— Маэстро Френи, — голос Петры чуть насмешлив, но столь же приветлив, как ее глаза и улыбка, — ты, вижу, времени не теряешь, — она указывает на блокнот и карандаш в моих руках.
— Синьорина Корелли, — я снова кланяюсь и делаю несколько шагов вниз, чтобы оказаться рядом с ней. — На самом деле пока не маэстро, — честно признаюсь я. — Я только ученик. Мне еще предстоит вступить в гильдию, когда уплачу взнос.
Дуэнья при этих словах презрительно фыркает, что вполне понятно: вступительный взнос в гильдию живописцев составляет достаточно солидную сумму, и то, что ее у меня нет, говорит не в мою пользу. Петра и ухом не ведет на звуки, издаваемые своей провожатой.
— Значит, у тебя еще все впереди, — великодушно замечает она.
— А вы часто гуляете здесь по вечерам, синьорина? — спрашиваю я с тайной надеждой.
— Навещала свою старую кормилицу, живущую неподалеку, — отвечает Петра. — Решила заглянуть по случаю в цветочную лавку. Говорят, здесь всегда самые красивые цветы, которые даже к вечеру не вянут. Хозяин хвастал, что сам дон Федерико де Пальмароза покупает его лилии.
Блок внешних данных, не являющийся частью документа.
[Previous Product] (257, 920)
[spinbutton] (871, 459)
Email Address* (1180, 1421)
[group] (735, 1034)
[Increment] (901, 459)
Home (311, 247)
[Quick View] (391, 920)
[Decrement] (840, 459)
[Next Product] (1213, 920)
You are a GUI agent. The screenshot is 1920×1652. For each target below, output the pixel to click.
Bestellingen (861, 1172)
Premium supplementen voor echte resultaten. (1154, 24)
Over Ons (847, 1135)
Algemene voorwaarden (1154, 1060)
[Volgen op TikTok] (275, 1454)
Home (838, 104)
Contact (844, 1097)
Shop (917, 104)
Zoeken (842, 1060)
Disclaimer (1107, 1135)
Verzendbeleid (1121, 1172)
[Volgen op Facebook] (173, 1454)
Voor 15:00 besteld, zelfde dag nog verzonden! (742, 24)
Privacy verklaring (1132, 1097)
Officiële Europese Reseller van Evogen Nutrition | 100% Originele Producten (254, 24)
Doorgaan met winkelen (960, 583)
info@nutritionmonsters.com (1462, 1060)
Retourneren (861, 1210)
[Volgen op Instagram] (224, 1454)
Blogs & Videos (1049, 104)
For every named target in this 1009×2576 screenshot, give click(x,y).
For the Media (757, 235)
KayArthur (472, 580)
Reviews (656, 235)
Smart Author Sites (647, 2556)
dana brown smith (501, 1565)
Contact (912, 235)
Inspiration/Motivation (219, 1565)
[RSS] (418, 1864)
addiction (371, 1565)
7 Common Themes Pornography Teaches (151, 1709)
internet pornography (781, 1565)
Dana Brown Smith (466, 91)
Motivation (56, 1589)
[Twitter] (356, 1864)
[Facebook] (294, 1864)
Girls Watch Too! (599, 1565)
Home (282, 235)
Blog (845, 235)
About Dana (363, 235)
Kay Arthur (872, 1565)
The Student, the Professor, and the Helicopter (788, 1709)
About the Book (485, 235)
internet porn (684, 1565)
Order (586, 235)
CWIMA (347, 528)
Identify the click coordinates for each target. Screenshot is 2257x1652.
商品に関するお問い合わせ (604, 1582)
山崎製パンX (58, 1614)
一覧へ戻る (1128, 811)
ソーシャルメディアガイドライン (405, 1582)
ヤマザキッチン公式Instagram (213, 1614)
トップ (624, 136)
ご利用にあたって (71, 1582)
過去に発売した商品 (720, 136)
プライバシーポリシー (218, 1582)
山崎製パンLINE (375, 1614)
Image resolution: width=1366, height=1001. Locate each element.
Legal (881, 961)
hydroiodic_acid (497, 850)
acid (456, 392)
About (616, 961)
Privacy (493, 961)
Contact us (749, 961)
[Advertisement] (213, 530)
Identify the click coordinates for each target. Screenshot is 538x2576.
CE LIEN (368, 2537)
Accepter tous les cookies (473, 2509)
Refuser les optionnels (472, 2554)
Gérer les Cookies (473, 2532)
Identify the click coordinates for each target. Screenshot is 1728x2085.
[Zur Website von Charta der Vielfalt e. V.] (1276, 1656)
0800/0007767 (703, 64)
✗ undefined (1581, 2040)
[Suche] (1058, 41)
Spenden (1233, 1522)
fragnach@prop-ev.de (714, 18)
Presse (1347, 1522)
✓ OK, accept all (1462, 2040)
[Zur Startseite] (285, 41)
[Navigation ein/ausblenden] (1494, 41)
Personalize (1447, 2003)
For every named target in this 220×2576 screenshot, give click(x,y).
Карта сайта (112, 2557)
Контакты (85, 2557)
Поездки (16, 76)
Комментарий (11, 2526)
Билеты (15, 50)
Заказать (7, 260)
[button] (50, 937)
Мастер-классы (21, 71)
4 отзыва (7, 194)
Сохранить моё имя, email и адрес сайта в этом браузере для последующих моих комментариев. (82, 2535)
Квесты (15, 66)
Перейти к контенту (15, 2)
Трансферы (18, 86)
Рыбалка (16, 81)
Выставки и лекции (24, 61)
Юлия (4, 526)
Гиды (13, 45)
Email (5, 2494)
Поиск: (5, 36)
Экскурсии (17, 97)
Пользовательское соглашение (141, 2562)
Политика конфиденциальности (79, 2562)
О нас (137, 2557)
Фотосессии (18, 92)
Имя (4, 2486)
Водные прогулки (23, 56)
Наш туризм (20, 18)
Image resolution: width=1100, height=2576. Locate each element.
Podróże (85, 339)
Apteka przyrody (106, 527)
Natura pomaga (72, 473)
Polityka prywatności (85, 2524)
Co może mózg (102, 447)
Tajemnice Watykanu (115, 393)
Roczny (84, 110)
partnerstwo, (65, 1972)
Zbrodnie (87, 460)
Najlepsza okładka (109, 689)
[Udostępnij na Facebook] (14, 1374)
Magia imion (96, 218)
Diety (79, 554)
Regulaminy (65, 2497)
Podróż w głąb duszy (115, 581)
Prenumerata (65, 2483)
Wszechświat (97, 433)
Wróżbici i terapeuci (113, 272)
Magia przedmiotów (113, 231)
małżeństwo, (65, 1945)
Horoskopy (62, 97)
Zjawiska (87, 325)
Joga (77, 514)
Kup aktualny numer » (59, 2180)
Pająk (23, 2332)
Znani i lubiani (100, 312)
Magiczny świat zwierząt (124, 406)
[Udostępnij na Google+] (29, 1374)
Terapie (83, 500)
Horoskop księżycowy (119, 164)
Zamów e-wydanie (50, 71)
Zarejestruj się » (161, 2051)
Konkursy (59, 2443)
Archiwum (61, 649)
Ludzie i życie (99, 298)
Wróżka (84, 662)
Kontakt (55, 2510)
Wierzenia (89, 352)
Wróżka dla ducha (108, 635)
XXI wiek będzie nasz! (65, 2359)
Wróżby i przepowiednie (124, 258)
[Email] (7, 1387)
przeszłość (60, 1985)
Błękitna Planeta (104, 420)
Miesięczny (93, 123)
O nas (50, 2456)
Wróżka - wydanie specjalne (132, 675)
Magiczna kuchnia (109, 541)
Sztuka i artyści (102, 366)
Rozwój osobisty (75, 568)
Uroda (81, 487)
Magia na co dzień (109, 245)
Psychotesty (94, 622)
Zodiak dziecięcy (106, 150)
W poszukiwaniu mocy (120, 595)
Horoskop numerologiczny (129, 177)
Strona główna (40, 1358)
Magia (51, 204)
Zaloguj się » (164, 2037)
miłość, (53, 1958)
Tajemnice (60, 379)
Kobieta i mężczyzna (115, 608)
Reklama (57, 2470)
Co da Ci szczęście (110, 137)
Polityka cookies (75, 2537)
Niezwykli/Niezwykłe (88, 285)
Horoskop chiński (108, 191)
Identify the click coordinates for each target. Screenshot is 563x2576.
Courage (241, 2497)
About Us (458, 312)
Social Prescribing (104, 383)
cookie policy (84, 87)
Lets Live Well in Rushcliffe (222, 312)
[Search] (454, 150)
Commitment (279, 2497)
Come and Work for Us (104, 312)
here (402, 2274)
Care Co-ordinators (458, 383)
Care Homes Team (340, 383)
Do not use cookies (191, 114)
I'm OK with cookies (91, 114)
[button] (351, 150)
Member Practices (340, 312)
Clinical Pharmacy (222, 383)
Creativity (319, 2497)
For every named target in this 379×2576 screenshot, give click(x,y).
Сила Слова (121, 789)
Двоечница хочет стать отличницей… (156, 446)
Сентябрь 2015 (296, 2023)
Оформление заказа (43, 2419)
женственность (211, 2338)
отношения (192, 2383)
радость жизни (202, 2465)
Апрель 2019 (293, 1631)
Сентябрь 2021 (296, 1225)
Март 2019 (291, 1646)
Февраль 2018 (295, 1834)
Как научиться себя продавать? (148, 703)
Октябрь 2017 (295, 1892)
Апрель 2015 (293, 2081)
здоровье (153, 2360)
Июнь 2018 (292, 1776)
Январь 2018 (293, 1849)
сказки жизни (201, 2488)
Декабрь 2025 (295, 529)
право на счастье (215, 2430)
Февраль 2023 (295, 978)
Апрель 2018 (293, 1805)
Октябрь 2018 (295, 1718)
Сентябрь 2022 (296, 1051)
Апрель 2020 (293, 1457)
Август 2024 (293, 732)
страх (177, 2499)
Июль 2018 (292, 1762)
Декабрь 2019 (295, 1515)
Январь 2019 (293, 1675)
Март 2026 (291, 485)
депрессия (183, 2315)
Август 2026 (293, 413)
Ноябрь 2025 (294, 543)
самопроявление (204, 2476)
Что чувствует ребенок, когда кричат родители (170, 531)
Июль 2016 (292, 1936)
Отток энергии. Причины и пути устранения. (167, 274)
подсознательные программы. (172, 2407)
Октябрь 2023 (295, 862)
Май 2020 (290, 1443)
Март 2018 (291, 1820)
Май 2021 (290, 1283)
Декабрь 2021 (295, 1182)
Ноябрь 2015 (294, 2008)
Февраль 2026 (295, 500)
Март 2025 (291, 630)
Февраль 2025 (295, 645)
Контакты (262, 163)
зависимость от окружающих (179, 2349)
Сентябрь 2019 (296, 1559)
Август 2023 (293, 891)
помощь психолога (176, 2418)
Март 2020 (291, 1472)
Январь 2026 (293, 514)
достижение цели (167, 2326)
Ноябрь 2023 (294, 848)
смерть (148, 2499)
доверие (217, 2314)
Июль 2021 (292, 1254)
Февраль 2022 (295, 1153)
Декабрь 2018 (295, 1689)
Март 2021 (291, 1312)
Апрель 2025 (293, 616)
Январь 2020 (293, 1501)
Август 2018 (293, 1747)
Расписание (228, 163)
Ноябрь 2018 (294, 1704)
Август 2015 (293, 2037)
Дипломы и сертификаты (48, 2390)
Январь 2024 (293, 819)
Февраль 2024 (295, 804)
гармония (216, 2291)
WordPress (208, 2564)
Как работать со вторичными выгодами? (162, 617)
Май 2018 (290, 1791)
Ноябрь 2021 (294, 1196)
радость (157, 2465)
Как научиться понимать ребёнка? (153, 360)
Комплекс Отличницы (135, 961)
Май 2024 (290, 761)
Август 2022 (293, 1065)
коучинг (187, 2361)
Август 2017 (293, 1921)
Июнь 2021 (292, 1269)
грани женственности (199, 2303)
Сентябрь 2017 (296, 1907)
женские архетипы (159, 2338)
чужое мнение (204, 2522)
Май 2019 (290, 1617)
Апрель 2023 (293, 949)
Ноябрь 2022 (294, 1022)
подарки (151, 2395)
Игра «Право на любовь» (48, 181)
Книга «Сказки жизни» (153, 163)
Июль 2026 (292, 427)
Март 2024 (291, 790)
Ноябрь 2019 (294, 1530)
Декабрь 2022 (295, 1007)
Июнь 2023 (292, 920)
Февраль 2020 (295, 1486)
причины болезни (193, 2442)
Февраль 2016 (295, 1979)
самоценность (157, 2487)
Она загадочно улыбается. В этой улыбке содержится намек на услышанную от цветочника сплетню о букете, подаренном князем дочери эльфийского кузнеца. На полных губах дуэньи расцветает саркастическая усмешка. Я молчу, распространение слухов больше подходит Амедео Синьори. Вместо ответа я вырываю из блокнота лист с только что сделанным наброском рук Петры, держащих фиалки, и с поклоном протягиваю собеседнице. Но она вместо того, чтобы взять рисунок, вдруг ловко выхватывает у меня блокнот.
— Давно мечтала ознакомиться с твоим творчеством, маэстро, — с озорной улыбкой говорит Петра, перелистывая страницы в обратном порядке. — Я видела, ты рисовал то, как мы играли в мяч, задравши юбки. О! — она доходит до той страницы, где изображена купающаяся нимфа. — А здесь юбки вовсе нет, как другой одежды, и лица.
— Разумеется, — соглашаюсь я, скромно опустив глаза.
— Зато все остальное нарисовано так подробно, — Петра боязливо оглядывается на площадь и поднятым плечом прикрывает блокнот от взгляда стоящей сзади дуэньи.
— У меня хорошая память, — все так же не поднимая глаз, объясняю я.
— Я это заберу, — строго молвит она, и между ее бровей появляется грозная, как у валькирии, складка.
— Пожалуйста, — соглашаюсь я и добавляю с хитрой улыбкой. — Я себе еще нарисую.
Петра в ответ взирает на меня сначала оторопело, потом с усмешкой качает головой и перелистывает страницу.
— Оставь, — отказывается она и забирает тот рисунок, который я предложил в дар первоначально. — Настоящее искусство должно быть неповторимым.